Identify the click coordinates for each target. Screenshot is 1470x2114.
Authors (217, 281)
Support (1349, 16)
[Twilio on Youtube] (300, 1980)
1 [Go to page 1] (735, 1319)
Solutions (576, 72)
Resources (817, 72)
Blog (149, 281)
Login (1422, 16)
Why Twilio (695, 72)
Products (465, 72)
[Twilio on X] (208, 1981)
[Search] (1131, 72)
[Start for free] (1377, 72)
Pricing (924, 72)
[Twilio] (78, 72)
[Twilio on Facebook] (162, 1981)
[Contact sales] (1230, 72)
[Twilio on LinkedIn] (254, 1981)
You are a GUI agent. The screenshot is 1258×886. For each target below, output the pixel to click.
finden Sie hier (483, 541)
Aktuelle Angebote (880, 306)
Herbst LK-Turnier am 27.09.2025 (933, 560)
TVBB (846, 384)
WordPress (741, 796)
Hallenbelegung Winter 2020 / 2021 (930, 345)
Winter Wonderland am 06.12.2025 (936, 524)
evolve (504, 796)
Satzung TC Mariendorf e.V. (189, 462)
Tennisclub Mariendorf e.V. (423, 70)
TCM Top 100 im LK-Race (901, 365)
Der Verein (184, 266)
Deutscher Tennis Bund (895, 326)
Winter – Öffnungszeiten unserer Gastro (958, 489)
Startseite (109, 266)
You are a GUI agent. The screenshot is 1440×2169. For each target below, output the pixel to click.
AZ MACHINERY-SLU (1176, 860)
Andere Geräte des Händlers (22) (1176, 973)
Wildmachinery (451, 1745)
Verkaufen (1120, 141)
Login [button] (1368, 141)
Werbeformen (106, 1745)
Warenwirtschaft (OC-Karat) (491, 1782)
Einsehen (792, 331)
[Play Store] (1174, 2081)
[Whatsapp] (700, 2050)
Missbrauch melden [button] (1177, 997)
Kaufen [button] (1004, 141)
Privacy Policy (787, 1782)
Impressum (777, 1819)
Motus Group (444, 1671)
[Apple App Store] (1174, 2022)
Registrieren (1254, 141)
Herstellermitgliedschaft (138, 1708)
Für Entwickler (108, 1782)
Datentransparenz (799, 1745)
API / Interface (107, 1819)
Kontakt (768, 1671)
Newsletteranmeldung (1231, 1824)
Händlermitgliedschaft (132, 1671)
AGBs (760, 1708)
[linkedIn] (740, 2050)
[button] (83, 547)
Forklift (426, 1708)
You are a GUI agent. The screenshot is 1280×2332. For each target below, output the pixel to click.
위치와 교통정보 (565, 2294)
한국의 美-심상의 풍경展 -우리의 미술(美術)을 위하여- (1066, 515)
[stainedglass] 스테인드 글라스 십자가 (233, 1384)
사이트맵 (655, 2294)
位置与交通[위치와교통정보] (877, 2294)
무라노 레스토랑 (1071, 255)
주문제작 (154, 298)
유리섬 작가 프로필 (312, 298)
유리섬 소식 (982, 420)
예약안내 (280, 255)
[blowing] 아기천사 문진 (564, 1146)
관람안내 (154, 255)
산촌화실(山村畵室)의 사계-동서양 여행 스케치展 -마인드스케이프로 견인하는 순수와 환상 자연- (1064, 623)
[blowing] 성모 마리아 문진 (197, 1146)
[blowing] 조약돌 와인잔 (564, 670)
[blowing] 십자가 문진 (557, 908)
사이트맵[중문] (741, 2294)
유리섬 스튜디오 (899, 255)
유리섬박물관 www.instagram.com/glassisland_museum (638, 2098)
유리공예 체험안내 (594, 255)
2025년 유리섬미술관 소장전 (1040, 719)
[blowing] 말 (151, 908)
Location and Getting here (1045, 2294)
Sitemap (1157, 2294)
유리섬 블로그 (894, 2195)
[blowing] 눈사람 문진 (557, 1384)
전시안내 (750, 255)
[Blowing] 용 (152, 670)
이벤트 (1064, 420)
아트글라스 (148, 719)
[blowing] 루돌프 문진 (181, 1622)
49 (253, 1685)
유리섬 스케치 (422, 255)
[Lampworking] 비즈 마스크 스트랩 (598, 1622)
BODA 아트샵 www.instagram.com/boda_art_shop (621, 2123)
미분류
########################################
Exercise task: Quote every one of the entries above verbatim, line by line, from first to last.

Exercise solution:
Identify the click coordinates for each target. Screenshot is 1470x2114.
Authors (217, 281)
Support (1349, 16)
[Twilio on Youtube] (300, 1980)
1 [Go to page 1] (735, 1319)
Solutions (576, 72)
Resources (817, 72)
Blog (149, 281)
Login (1422, 16)
Why Twilio (695, 72)
Products (465, 72)
[Twilio on X] (208, 1981)
[Search] (1131, 72)
[Start for free] (1377, 72)
Pricing (924, 72)
[Twilio] (78, 72)
[Twilio on Facebook] (162, 1981)
[Contact sales] (1230, 72)
[Twilio on LinkedIn] (254, 1981)
You are a GUI agent. The screenshot is 1258×886. For each target below, output the pixel to click.
finden Sie hier (483, 541)
Aktuelle Angebote (880, 306)
Herbst LK-Turnier am 27.09.2025 (933, 560)
TVBB (846, 384)
WordPress (741, 796)
Hallenbelegung Winter 2020 / 2021 (930, 345)
Winter Wonderland am 06.12.2025 (936, 524)
evolve (504, 796)
Satzung TC Mariendorf e.V. (189, 462)
Tennisclub Mariendorf e.V. (423, 70)
TCM Top 100 im LK-Race (901, 365)
Der Verein (184, 266)
Deutscher Tennis Bund (895, 326)
Winter – Öffnungszeiten unserer Gastro (958, 489)
Startseite (109, 266)
You are a GUI agent. The screenshot is 1440×2169. For each target below, output the pixel to click.
AZ MACHINERY-SLU (1176, 860)
Andere Geräte des Händlers (22) (1176, 973)
Wildmachinery (451, 1745)
Verkaufen (1120, 141)
Login [button] (1368, 141)
Werbeformen (106, 1745)
Warenwirtschaft (OC-Karat) (491, 1782)
Einsehen (792, 331)
[Play Store] (1174, 2081)
[Whatsapp] (700, 2050)
Missbrauch melden [button] (1177, 997)
Kaufen [button] (1004, 141)
Privacy Policy (787, 1782)
Impressum (777, 1819)
Motus Group (444, 1671)
[Apple App Store] (1174, 2022)
Registrieren (1254, 141)
Herstellermitgliedschaft (138, 1708)
Für Entwickler (108, 1782)
Datentransparenz (799, 1745)
API / Interface (107, 1819)
Kontakt (768, 1671)
Newsletteranmeldung (1231, 1824)
Händlermitgliedschaft (132, 1671)
AGBs (760, 1708)
[linkedIn] (740, 2050)
[button] (83, 547)
Forklift (426, 1708)
You are a GUI agent. The screenshot is 1280×2332. For each target below, output the pixel to click.
위치와 교통정보 (565, 2294)
한국의 美-심상의 풍경展 -우리의 미술(美術)을 위하여- (1066, 515)
[stainedglass] 스테인드 글라스 십자가 (233, 1384)
사이트맵 (655, 2294)
位置与交通[위치와교통정보] (877, 2294)
무라노 레스토랑 (1071, 255)
주문제작 (154, 298)
유리섬 작가 프로필 (312, 298)
유리섬 소식 (982, 420)
예약안내 (280, 255)
[blowing] 아기천사 문진 (564, 1146)
관람안내 (154, 255)
산촌화실(山村畵室)의 사계-동서양 여행 스케치展 -마인드스케이프로 견인하는 순수와 환상 자연- (1064, 623)
[blowing] 성모 마리아 문진 (197, 1146)
[blowing] 조약돌 와인잔 (564, 670)
[blowing] 십자가 문진 (557, 908)
사이트맵[중문] (741, 2294)
유리섬 스튜디오 (899, 255)
유리섬박물관 www.instagram.com/glassisland_museum (638, 2098)
유리공예 체험안내 (594, 255)
2025년 유리섬미술관 소장전 (1040, 719)
[blowing] 말 (151, 908)
Location and Getting here (1045, 2294)
Sitemap (1157, 2294)
유리섬 블로그 (894, 2195)
[blowing] 눈사람 문진 (557, 1384)
전시안내 (750, 255)
[Blowing] 용 (152, 670)
이벤트 (1064, 420)
아트글라스 (148, 719)
[blowing] 루돌프 문진 (181, 1622)
49 (253, 1685)
유리섬 스케치 (422, 255)
[Lampworking] 비즈 마스크 스트랩 (598, 1622)
BODA 아트샵 www.instagram.com/boda_art_shop (621, 2123)
미분류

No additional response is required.